One of the greatest examples of this political overreach on the left was the ludicrous focus on the Instagram account of Jason Aldean’s wife. Where previously Aldean was on record (in Rolling Stone, no less) saying he didn’t want to get involved in politics at all, after The Washington Post published three dedicated articles about Brittany Aldean’s Instagram posts alone, Aldean responded by speaking out politically as well. Jason Aldean’s wife is not a country music performer. It was out-of-bounds to consider her opinions as representative of country music.

Now Whiskey Riff is publishing similar stories—if not even worse—just on the right. On August 6th, they posted an article about how the wife of a wide receiver for the Carolina Panthers criticized the Kamala Harris pick for Vice President. So you basically had a country music publication that also covers sports posting an article about how the wife of a football player said something politically. This puts you so many degrees of separation from what’s supposed to be the Grand Ole Opry-backed Whiskey Riff‘s beat that it’s ridiculous.

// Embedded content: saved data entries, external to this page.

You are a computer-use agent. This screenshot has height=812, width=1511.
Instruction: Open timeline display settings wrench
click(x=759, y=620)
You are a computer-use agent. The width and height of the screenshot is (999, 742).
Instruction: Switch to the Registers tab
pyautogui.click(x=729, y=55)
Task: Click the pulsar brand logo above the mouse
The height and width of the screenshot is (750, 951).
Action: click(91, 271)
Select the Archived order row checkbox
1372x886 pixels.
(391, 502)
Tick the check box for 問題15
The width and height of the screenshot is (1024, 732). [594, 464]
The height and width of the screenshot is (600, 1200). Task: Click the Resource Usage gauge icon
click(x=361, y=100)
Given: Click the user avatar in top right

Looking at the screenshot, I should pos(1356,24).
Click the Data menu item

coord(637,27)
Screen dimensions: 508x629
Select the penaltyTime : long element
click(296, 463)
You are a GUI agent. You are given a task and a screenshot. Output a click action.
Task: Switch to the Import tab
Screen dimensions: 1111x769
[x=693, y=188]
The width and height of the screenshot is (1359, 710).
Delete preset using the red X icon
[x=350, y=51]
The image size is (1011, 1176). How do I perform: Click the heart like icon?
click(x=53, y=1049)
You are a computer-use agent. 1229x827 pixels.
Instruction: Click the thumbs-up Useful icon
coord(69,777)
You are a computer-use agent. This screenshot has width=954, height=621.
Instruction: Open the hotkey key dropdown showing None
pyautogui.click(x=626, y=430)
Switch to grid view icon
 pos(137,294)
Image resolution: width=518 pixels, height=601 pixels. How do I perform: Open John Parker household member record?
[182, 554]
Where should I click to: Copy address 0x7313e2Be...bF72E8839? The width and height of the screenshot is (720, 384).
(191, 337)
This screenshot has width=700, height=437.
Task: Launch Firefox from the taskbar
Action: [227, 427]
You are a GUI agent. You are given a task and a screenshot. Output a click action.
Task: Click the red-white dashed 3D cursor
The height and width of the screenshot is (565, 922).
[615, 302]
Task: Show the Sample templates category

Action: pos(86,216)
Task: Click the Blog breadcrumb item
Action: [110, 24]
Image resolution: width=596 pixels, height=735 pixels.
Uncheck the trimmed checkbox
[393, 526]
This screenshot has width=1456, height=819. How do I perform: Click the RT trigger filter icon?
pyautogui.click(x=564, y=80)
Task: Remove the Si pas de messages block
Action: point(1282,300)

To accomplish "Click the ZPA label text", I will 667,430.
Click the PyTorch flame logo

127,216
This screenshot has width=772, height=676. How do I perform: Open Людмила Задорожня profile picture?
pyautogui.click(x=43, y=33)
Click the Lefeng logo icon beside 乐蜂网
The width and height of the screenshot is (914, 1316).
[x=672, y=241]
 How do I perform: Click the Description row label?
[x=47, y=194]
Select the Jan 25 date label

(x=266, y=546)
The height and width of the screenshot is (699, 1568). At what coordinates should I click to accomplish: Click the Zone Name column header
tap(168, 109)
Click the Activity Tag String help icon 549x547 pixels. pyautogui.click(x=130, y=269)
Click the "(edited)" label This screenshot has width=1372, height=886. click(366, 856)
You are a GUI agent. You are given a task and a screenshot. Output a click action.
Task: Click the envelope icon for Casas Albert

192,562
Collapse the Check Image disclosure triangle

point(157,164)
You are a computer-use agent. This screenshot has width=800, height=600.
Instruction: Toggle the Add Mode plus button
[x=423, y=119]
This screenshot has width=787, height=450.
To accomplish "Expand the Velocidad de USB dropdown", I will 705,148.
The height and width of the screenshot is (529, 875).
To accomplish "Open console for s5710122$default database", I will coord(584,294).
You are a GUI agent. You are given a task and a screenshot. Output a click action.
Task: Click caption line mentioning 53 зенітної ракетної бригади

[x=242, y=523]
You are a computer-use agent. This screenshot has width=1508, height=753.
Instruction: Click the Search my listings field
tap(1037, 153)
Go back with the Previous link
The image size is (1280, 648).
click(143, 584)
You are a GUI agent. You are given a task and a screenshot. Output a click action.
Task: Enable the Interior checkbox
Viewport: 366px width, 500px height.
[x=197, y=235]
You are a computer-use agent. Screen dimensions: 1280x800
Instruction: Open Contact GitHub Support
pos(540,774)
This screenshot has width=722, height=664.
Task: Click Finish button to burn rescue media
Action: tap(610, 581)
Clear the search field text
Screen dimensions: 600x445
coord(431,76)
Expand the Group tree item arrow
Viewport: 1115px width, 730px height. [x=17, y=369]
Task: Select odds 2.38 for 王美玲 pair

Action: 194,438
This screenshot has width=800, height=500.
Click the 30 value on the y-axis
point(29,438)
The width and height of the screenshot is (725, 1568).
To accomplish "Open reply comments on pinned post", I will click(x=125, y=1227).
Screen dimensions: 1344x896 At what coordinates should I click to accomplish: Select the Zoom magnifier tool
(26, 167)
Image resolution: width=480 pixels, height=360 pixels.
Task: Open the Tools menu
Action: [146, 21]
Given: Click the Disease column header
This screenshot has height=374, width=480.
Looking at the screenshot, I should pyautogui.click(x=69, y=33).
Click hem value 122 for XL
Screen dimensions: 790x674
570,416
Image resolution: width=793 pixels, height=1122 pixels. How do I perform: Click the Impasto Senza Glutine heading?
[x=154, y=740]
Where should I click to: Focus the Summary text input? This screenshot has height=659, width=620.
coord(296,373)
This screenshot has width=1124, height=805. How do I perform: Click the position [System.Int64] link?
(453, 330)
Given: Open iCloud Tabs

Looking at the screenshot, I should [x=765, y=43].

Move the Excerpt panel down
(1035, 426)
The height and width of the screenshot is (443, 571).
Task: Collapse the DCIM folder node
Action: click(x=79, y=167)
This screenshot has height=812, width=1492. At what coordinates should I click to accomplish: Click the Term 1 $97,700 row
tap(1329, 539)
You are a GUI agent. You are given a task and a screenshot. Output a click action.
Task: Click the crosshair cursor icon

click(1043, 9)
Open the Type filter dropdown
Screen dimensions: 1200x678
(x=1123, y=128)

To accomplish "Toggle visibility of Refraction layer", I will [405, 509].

The top comments on X/Twitter said it all.

“I liked it better when this was just a music review site by people who never passed college English.”

“Used to enjoy when this was a music site highlighting good music now its just a political right wing site. sad.”


This is just one example of the many political stories Whiskey Riff has posted recently.

Again, there are perverse incentives to publications going in these directions since they gin up public engagement and result in tons of clicks while the amount of clicks you can garner posting about country music or the arts is plummeting. This is also exacerbated by search engines prioritizing political and sports coverage over arts coverage.

Music must remain and institution where artists are able to share songs and stories that cross the political divide and bring people together across ideologies. Even if you’re a politically active person, it’s important to recognize that it’s often a story song or a perspective shared in a song that can sway someone’s opinion significantly better than a negative political ad, or a slanted news story.

Whiskey Riff can publish whatever they want. But the public should reject the politicization of music coverage or the music itself, whether it’s coming from the left or the right. They should also be clear-eyed about the incentives in place that have led to this coverage, and cater their browsing behaviors accordingly.

Music media publications are failing at an alarming rate, and it’s not just the fault of massive publications like Whiskey Riff gobbling up market share. It’s because consumers are favoring these publications over others than put quality and objectivity first. Whiskey Riff also has good coverage, and has been a massive player in opening up country music to artists not on major labels or played on the radio. But their recent political coverage has been troubling, and at times, a bridge too far.